For each line in the records that contains "Task", make a copy.

● Data extracts
################

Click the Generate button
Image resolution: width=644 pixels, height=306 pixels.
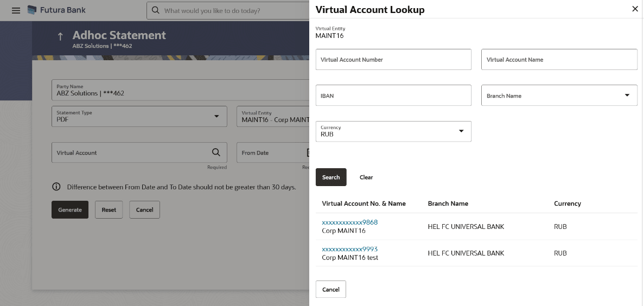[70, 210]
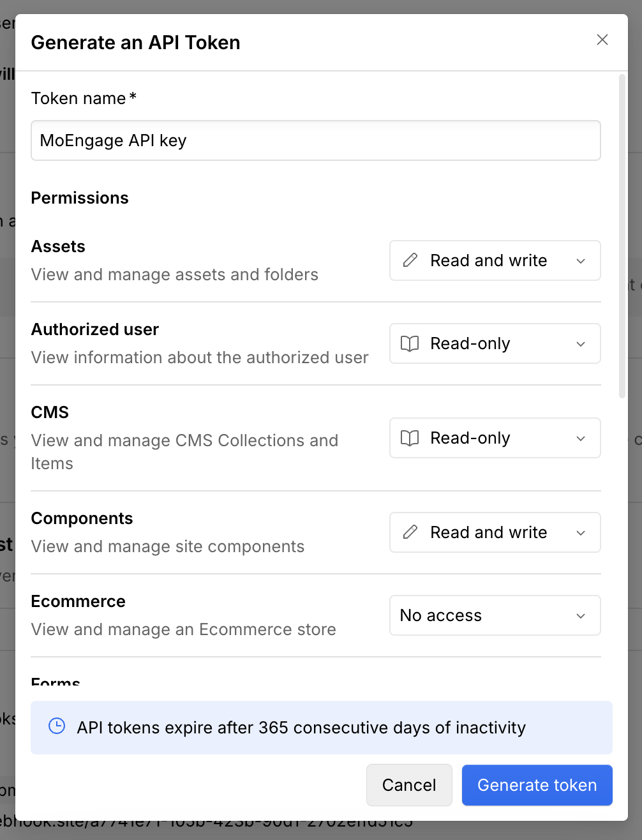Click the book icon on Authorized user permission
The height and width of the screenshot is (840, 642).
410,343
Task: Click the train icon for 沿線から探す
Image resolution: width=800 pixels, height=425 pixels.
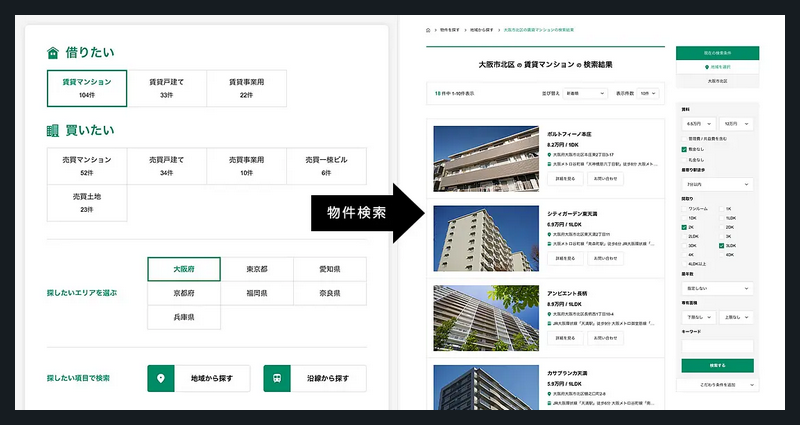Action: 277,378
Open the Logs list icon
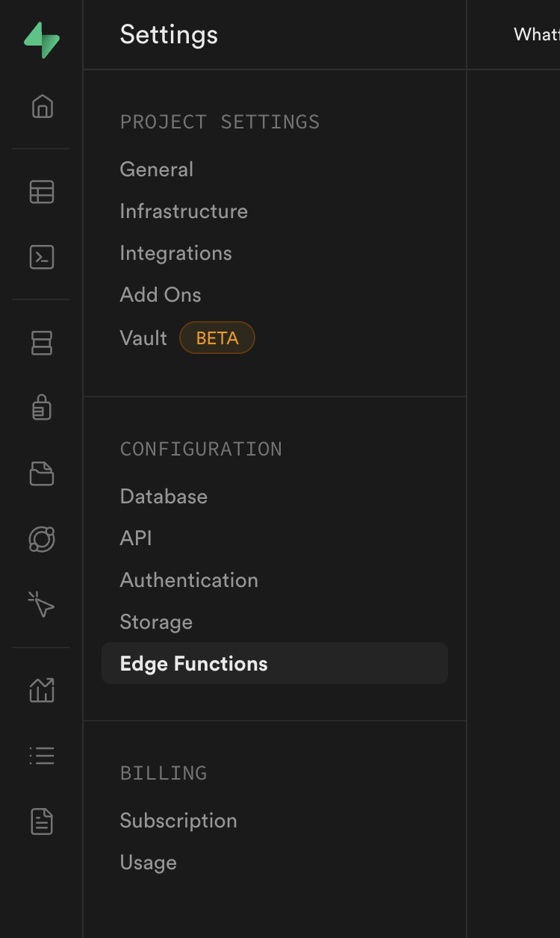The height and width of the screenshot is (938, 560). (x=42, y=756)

################

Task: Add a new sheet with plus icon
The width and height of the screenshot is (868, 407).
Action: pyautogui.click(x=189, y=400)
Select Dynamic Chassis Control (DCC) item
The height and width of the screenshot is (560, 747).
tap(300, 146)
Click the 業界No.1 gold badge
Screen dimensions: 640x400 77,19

################

● Result below
Task: Click the train icon for 沿線から探す
Task: Add a new sheet with plus icon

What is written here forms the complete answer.